## [DATA EXCERPTS]
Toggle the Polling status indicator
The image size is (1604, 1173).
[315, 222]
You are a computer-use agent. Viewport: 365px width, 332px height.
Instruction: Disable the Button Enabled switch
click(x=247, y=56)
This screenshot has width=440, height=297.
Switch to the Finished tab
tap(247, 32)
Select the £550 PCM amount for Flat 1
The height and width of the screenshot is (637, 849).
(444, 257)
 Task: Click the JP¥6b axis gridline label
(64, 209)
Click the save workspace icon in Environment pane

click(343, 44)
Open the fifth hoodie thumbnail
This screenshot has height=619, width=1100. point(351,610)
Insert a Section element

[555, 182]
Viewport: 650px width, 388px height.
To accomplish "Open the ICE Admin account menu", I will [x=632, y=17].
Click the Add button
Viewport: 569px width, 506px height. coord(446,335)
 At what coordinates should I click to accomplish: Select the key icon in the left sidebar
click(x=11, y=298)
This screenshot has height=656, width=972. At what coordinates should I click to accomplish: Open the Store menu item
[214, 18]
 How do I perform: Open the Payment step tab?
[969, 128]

## [THE REQUEST]
Please copy out all of the data above again, line for line, without changing anything.

## [OUTPUT FOR THIS TASK]
Toggle the Polling status indicator
The image size is (1604, 1173).
[315, 222]
You are a computer-use agent. Viewport: 365px width, 332px height.
Instruction: Disable the Button Enabled switch
click(x=247, y=56)
This screenshot has width=440, height=297.
Switch to the Finished tab
tap(247, 32)
Select the £550 PCM amount for Flat 1
The height and width of the screenshot is (637, 849).
(444, 257)
 Task: Click the JP¥6b axis gridline label
(64, 209)
Click the save workspace icon in Environment pane

click(343, 44)
Open the fifth hoodie thumbnail
This screenshot has height=619, width=1100. point(351,610)
Insert a Section element

[555, 182]
Viewport: 650px width, 388px height.
To accomplish "Open the ICE Admin account menu", I will [x=632, y=17].
Click the Add button
Viewport: 569px width, 506px height. coord(446,335)
 At what coordinates should I click to accomplish: Select the key icon in the left sidebar
click(x=11, y=298)
This screenshot has height=656, width=972. At what coordinates should I click to accomplish: Open the Store menu item
[214, 18]
 How do I perform: Open the Payment step tab?
[969, 128]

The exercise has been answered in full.